Ekrixanthera ehecatli

Scientific classification
- Kingdom: Plantae
- Clade: Tracheophytes
- Clade: Angiosperms
- Clade: Eudicots
- Clade: Rosids
- Order: Rosales
- Family: Urticaceae
- Genus: †Ekrixanthera
- Species: †E. ehecatli
- Binomial name: †Ekrixanthera ehecatli Poinar, Kevan & Jackes (2021), nom. inval.

= Ekrixanthera ehecatli =

- Authority: Poinar, Kevan & Jackes (2021), nom. inval.

Extinct species of flowering plant

Ekrixanthera ehecatli is a species of extinct plant first described from fossilised flowers from Mexican amber. Its flowers lack pedicels and are pentamerous and staminate; they have a pistillode with reduced pilosity; glabrous heteromorphic tepals with truncate tips. Differentiating it from Ekrixanthera hispaniolae are the presence or absence of a pedicel, the heterotrophic tepals, and the presence or absence of pilosity of its pistillode and tepals. Additionally, the latter characters added to the pentamerous flowers separate the two fossil species from extant genera. Its floral structures indicate an explosive manner of pollen release as well as anemophily. Lepidopterans feeding on this species is suspected during the mid-Tertiary.

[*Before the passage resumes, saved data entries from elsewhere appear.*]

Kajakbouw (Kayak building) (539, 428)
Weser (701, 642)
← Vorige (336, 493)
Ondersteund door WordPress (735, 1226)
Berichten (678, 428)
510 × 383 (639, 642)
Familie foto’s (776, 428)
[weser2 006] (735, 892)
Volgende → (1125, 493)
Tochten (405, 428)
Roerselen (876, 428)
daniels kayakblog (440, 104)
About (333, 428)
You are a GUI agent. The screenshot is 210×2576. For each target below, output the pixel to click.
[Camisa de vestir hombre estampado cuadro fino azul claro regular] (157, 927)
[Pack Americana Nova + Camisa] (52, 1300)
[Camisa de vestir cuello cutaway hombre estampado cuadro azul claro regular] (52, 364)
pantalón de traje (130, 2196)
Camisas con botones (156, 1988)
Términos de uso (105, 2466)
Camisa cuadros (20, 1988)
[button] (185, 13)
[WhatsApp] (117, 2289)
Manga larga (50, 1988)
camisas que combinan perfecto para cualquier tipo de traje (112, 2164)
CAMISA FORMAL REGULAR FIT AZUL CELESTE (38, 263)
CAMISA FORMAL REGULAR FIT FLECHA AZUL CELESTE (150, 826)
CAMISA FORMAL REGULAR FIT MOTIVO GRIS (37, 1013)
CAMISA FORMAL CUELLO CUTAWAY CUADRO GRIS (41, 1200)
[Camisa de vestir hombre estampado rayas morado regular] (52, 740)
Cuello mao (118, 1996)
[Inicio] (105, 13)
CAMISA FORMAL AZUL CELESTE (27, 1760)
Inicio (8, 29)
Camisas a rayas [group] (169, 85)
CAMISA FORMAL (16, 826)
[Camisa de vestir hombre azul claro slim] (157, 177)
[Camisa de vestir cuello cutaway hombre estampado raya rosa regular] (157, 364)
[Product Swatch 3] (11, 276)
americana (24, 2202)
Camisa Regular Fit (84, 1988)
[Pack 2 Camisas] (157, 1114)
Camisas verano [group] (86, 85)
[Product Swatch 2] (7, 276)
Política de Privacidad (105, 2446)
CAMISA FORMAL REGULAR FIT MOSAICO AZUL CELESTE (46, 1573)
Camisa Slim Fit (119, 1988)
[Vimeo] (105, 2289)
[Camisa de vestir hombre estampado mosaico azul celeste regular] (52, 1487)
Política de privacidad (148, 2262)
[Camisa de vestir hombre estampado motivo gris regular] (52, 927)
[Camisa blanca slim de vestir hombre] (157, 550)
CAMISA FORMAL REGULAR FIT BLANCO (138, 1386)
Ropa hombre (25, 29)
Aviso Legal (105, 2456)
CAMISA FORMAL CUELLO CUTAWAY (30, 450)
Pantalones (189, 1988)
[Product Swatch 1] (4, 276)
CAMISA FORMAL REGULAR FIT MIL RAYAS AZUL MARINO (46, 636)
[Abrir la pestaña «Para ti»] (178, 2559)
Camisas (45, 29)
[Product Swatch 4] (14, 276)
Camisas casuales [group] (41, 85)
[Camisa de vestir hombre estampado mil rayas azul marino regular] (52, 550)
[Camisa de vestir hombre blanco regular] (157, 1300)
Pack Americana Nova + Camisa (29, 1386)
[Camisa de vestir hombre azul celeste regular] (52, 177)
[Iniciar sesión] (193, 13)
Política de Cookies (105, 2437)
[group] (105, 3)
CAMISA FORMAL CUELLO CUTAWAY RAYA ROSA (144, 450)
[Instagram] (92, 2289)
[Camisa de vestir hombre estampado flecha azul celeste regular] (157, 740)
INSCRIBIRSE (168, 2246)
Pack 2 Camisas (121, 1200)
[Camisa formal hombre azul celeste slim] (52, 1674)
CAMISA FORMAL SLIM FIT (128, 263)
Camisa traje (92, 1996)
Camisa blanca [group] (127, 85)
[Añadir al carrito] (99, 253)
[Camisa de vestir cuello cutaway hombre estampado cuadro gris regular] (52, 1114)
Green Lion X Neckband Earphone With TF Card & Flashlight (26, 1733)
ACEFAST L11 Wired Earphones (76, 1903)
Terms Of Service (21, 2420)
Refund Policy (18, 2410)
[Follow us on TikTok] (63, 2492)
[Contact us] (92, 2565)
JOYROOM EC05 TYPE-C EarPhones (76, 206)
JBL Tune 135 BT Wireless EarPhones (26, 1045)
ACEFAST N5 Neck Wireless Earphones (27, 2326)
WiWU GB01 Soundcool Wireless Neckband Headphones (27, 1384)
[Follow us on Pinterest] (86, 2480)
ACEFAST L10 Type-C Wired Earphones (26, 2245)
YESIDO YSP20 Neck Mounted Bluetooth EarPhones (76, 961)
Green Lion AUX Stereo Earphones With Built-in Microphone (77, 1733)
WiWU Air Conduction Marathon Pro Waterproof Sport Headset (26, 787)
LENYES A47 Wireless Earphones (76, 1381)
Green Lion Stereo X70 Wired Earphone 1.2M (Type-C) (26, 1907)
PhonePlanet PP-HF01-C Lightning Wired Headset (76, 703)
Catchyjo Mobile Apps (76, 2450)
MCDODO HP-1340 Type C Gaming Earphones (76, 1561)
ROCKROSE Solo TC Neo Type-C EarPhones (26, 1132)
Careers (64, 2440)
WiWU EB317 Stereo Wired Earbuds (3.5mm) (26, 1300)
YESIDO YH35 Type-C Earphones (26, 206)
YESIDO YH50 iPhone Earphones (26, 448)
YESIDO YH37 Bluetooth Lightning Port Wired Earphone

The name first appeared in a publication in 2016, but was not validly published under the International Code of Nomenclature for algae, fungi, and plants. A correction was published online in 2021. As of April 2024, the correction was not accepted by the International Fossil Plant Names Index, as the publication of the genus name gave two type species.